Того же по вполне понятным причинам хотел и мистер Саттерсвейт. Однако ему сильно не повезло. В гостинице их с поклоном встретил управляющий и сам развел по номерам. У герцогини он был с ванной, а ванная комната, которой мог воспользоваться мистер Саттерсвейт, оказалась в соседнем номере. Ждать целый час, пока вода согреется, он не стал – посчитал это пустой тратой времени. Вскоре он уже пил черный, как деготь, кофе, который был подан ему в кофейнике без крышки.

Окна в комнате мистера Саттерсвейта были распахнуты настежь, и в них дул свежий утренний ветерок. Официант, принесший кофе, перед тем как удалиться, рукой указал гостю на окно и гордо произнес по-французски:

– Аяччо – самый красивый порт в мире!

Посмотрев на темно-синие воды залива, за которым в голубое небо белоснежными вершинами упирались горы, мистер Саттерсвейт готов был согласиться.
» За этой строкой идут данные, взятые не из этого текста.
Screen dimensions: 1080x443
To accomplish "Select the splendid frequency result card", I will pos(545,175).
Допив кофе, он растянулся на кровати и мгновенно заснул.

За завтраком герцогиня пребывала в приподнятом настроении.

– Саттерсвейт, эта поездка пойдет вам на пользу. По крайней мере, она поможет вам избавиться от ваших привычек старой девы, – заметила она и, поднеся лорнет к глазам, осмотрела зал. – Ой! Ну надо же, Найоми Карлтон-Смит! Вы только посмотрите на нее.
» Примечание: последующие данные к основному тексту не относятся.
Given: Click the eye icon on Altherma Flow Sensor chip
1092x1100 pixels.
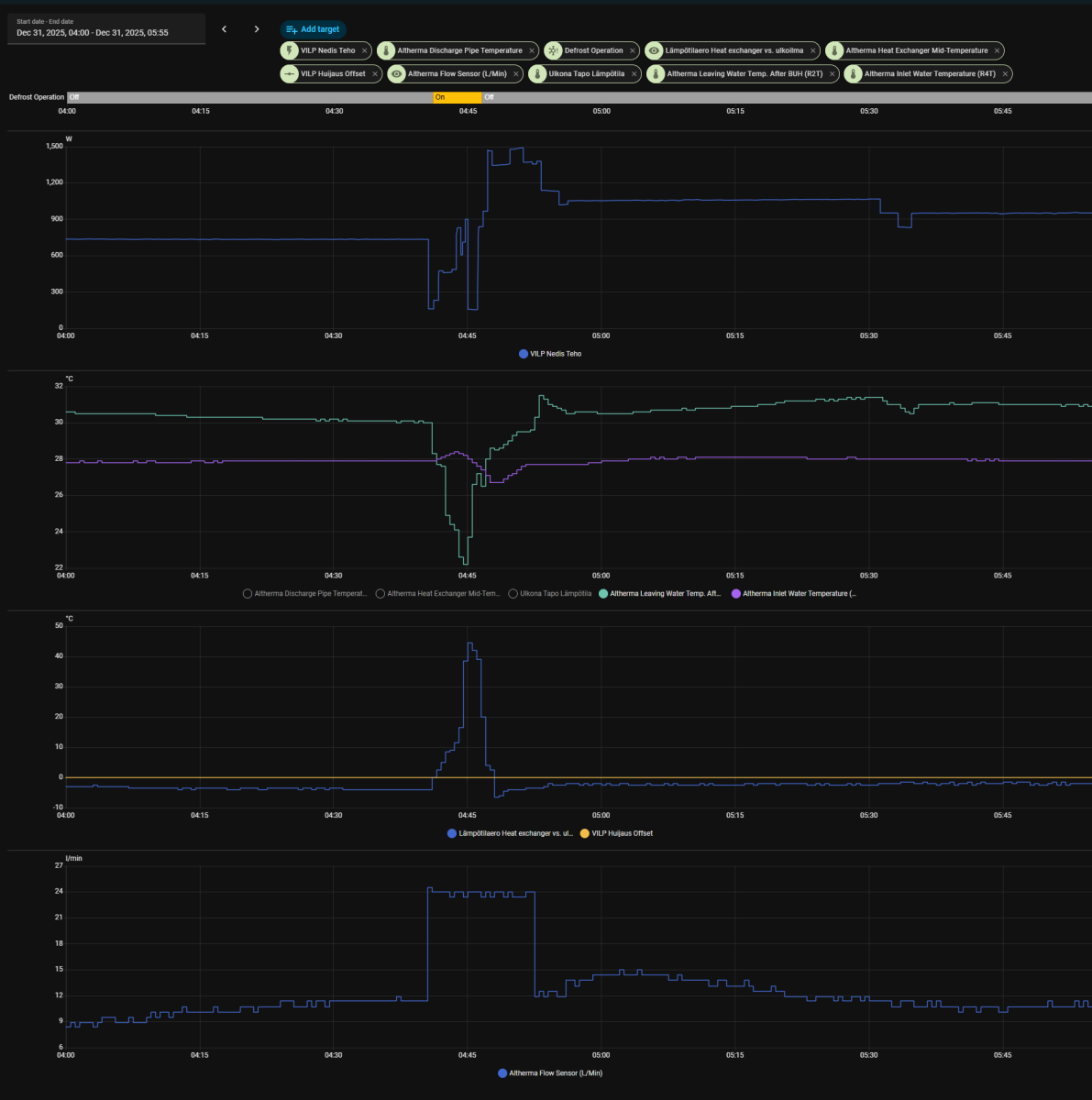Looking at the screenshot, I should 396,74.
Герцогиня указала на одиноко сидевшую у окна молодую брюнетку. Волосы девушки были коротко, но неровно подстрижены, плечи – опущены. На ней было коричневое платье из материала, похожего на мешковину.

– Художница? – поинтересовался никогда не ошибавшийся в определении занятий людей мистер Саттерсвейт.

– Вы угадали, – ответила герцогиня. – Во всяком случае, так она сама себя называет. Я слышала, что она родилась где-то на краю света, а где точно – не знаю. Бедна, как церковная мышь, горда, как Люцифер. И немного чудаковатая. Хотя ничего удивительного – Карлтон-Смиты все такие. Мы с ее матерью двоюродные сестры.

– Так, значит, она из рода Ноултонов?

Женщина в ответ кивнула.

– Умная девушка, а сама себе вредит, – сказала она. – Связалась с каким-то типом из Челси, который писал то ли пьесы, то ли стихи. Никто из высшего света их, естественно, не принимал. Да тут еще он украл у кого-то драгоценности и сразу попался. Не помню, на сколько его осудили. Кажется, лет на пять. Но вы-то должны помнить. Кража произошла прошлой зимой.

– Прошлую зиму я провел в Египте, – заметил мистер Саттерсвейт. – В конце января свалился с тяжелейшим гриппом, а после выздоровления доктор посоветовал мне поехать в Египет. Так что я много чего не знаю. – В его голосе сквозило сожаление.

– А Найоми, похоже, вытирает слезы, – наведя на девушку лорнет, сказала герцогиня. – Нет, я не допущу, чтобы она плакала.

На выходе из ресторана она подошла к своей племяннице и тронула ее за плечо:

– Ну, Найоми, ты меня еще помнишь?

Девушка вяло поднялась из-за стола.

– Да, герцогиня, помню, – растягивая слова, ответила она. – Я вас сразу узнала. А я-то думала, что это вы меня забыли.

– Когда закончишь завтракать, приходи на террасу. Поболтаем.

– Хорошо, – ответила девушка и сладко зевнула.

– Ну и манеры у нее, – недовольно пробурчала герцогиня, когда они с мистером Саттерсвейтом вышли на улицу. – Впрочем, Карлтон-Смиты все такие.

Кофе они пили на залитой солнцем террасе. Минут через пять из здания отеля вышла Найоми и подсела к ним. Развалившись в кресле, она вытянула ноги.